We’ve been working hard on our garden for the past few weeks. Our two rescue goats (Sally & Jorgie) usually spend some time there, but two goats are no match for the growth that comes with the rainy season. The garden was getting pretty overrun with weeds and starting to look neglected. The team spent a few days pulling weeds, and then we hauled a few truckloads of compost up the hill.

Elephant dung is a fantastic compost – one of the best. Elephants digest less than half of what they eat, which is why they consume so much each day. This inefficient digestion also means that their dung is full of partially digested bark, hay, grass, fruit, and veggies – which is exactly what a garden needs. We mixed in all the compost, and this is what it looks like now.

We haven’t started planting yet – we are going to let the elephant compost settle, and then till it once more before planting. We will be planting melons, tomatoes, greens, pumpkins, squash, and some beans this year. We will primarily use the food to feed the animals – the elephants, but also the goats, tapirs, chickens, and whatever other furry or feathered friends join our menagerie in the next few months.

May 2, 2020


  1. REPLY
    Heidi says

    Beautiful! Truly organic!

  2. REPLY
    Sheila says

    Oh how nice‼️great maybe its going to be a bumper crop of of ?, pumpkins, squash?watermelons ?for the ladies‼️ I’ll bet your garden will be excellent with elephants dung! Wish I had some for my plant pots to see how flowers would grow in dung!! Good luck keeping birds and goats out of the garden! Please keep us updated?

  3. REPLY
    Julie says

    What a lovely little perfect place on earth. Good attracts good, so I’m sure there are more furry and feathered friends to come. As Sheila said, “please keep us updated ?!”

  4. REPLY
    Sherry says

    Smart, grow your own food and enjoy the fruits of your labor!

  5. REPLY
    Lila says

    Dream life…

  6. REPLY
    Sallie Robbins-Druian says

    Wowsers! Way to go in spreading the wealth! Bravo!

  7. REPLY
    Maggie says

    Hope your garden thrives! But I got a question for you, if you don’t mind. Y’all have said your girls love fruit loops. How do you discover that elephants like fruit loops? Do you just toss them in their mouth by the handful, or give them a bucket and let them snack? Do they like other human breakfast cereals? If you are hunting for a topic for your blog, would you give us the story about elephants and fruit loops please!

    • REPLY
      EleComposer says

      Elephants have a tendency to like sweet things. Different trainers use different jackpot rewards, but generally they go towards something sweet. Jelly beans are also a common thing. What trainers are looking for is something small because if the elephant does really well a couple of times during the session, you don’t want to be overloading them with sugar. The majority of the time you use fruits and vegetables, the froot loops are just something a little extra to use.

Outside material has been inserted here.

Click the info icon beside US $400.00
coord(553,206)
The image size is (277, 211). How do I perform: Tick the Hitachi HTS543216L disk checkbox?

      No, we don’t put stuff directly in their mouth – generally we put stuff in their nose. That way they can smell it and decide if they want to stick it in their mouth or throw it on the ground which is what they do if they aren’t really interested in what you’re giving them..

      As far as whether or not they like other cereals, too, – I’m sure we could probably offer them Frosted Flakes, or other sugary cereals. Cheerios have also been used. Froot Loops are not the only way to go, but because Froot Loops smell fruity, they do have a tendency to work. Also, the cereal aisle is very limited in Brazil – but they do have Froot Loops. 😉

  8. REPLY
    Rosie P says

    A great re-cycling unit! Dung to crops to dung to crops. Amazing!!!!!! And the circle of life goes on!

  9. REPLY
    carey says

    Very best of luck with it, I look forward to you having a bumper harvest, and do please post some photos of what the plot looks like in full growth!